Great article by Paul Glen for Computerworld.

Over the years, I've noticed the power that a few simple words have to determine how project teams relate to their sponsors: "client," "customer," "we," "us," "them" and "partner." It's odd how little attention is paid to these words, given the critical role that the relationships they describe play in the success or failure of projects.

As a consultant helping to launch new projects or turn around troubled ones, I listen carefully for these words, because they tell me all I need to know about the relationship between project team and sponsor. When I hear "client," "customer," "us" or "them," I know that the team is working in a transaction mode. "Partner" and "we" indicate that they are in a relationship.

Relationship mode has only team members, not opponents. The team members represent different functional areas, but they are ultimately part of a collective. They jointly define common goals and expected standards of behavior. Together, the team members work to balance the common goals they commit to and the goals of each functional area that the members represent. The balancing act is more collaborative.
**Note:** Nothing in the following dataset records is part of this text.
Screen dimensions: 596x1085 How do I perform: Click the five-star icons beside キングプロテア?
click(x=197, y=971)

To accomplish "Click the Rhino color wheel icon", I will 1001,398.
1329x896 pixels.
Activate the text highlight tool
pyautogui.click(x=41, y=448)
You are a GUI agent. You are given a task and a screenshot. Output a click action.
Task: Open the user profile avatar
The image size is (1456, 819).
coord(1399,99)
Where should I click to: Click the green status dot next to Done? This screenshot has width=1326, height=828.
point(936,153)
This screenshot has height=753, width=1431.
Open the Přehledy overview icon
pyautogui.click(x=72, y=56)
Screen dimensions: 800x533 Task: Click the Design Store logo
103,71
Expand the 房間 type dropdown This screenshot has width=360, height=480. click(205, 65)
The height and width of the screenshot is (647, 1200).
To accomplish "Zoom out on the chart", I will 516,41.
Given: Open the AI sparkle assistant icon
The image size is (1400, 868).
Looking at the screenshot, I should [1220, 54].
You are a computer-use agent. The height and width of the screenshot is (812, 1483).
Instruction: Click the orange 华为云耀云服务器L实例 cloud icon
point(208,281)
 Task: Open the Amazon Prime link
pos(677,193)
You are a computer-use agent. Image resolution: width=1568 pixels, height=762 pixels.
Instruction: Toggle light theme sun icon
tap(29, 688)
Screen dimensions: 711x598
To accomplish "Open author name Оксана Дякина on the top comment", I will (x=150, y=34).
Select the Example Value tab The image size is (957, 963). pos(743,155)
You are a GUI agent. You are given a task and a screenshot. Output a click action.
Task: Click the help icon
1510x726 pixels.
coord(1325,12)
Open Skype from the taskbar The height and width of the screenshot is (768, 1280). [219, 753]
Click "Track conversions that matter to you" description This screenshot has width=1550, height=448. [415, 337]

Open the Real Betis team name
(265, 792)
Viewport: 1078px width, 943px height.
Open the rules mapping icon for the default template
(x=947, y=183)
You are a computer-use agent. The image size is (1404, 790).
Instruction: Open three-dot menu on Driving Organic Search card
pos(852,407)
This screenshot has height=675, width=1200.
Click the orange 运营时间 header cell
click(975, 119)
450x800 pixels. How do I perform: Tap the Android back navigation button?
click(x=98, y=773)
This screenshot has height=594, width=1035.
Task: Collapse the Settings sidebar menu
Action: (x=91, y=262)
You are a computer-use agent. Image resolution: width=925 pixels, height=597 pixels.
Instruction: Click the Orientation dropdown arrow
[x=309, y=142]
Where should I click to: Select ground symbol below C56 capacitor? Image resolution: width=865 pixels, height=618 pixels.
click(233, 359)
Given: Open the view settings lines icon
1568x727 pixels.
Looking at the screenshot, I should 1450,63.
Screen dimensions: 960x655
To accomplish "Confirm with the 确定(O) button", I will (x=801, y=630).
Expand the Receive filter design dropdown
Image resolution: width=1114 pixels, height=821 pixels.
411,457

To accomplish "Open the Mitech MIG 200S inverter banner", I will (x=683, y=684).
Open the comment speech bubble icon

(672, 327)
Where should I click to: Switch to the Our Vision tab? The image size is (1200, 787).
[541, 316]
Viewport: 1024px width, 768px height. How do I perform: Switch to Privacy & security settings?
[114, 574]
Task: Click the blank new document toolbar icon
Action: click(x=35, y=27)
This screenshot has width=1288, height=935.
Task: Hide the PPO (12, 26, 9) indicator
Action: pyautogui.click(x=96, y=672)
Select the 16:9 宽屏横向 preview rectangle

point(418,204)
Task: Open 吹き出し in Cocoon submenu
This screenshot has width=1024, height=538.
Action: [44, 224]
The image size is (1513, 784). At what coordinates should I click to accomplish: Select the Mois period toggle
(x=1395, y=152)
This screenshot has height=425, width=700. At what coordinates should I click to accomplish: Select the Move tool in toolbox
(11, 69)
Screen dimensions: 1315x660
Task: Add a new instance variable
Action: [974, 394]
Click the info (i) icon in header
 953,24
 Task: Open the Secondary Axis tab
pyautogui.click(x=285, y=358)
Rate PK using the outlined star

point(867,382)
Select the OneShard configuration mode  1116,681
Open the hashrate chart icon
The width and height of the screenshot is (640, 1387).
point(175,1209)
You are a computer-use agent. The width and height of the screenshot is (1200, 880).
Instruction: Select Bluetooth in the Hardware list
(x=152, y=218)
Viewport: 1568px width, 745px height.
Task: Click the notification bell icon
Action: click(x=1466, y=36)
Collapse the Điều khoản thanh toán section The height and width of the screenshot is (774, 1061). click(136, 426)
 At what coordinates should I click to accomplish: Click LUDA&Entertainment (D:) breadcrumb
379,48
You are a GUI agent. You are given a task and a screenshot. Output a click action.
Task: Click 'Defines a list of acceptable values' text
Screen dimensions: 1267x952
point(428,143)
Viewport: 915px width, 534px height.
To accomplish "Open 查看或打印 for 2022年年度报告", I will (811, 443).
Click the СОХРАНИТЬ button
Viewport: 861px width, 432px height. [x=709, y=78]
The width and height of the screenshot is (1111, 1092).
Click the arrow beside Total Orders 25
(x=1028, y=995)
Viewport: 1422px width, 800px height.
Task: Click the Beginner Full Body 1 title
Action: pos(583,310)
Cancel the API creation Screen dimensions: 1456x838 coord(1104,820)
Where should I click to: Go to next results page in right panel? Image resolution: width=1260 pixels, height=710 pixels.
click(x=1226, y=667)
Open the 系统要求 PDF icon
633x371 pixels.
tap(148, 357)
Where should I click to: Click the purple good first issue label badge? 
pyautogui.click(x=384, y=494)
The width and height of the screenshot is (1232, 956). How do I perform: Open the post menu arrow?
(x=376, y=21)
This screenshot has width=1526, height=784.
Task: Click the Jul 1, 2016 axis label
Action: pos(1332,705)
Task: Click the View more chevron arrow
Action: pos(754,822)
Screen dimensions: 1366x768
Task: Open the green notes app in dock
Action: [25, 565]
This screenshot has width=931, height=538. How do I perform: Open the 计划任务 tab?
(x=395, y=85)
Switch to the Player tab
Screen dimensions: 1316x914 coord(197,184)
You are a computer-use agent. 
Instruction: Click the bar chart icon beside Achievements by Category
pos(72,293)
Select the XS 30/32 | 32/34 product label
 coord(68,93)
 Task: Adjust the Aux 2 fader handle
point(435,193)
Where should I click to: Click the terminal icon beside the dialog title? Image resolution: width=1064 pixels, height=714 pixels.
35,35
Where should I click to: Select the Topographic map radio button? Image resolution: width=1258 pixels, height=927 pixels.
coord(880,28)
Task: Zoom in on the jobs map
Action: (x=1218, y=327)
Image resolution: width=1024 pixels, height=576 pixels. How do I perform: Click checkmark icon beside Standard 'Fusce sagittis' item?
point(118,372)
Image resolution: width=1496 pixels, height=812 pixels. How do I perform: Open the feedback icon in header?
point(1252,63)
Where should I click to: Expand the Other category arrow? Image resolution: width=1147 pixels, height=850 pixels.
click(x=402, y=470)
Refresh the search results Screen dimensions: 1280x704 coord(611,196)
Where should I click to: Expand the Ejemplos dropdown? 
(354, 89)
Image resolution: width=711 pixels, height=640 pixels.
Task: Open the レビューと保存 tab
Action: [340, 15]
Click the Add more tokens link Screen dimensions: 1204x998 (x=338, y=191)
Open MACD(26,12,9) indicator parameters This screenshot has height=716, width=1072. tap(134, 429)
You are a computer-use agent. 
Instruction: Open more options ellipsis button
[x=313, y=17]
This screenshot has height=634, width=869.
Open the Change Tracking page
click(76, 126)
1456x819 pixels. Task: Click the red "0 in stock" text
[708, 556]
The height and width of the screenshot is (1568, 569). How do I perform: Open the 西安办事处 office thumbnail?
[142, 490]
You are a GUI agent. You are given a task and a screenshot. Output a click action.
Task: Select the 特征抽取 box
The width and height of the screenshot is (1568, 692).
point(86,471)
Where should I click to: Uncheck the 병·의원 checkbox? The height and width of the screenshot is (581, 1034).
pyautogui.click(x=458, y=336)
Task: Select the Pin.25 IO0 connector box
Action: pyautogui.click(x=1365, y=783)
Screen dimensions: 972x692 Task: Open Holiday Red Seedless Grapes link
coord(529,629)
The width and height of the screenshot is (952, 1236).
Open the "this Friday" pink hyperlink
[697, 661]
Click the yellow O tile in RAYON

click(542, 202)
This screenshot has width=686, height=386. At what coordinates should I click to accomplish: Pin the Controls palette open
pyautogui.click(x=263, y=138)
Information is handled more transparently, and problem-solving is a joint effort. Together, the team places a higher priority on maintaining the long-term relationship, since they expect to continue working together after the completion of the project.

While each mode has advantages and disadvantages, relationship mode tends to yield better results and lead to a better work environment for everyone involved. Teams in relationship mode find motivation in their commitment to one another. When the dynamic is transactional, the participants find motivation outside the team. Teams committed to their buddies are more steadfast than ones devoted to a concept or a distant client.

So before you automatically start calling your sponsor your "client," give the relationship some serious thought. One little word at the beginning of the project can make a huge difference.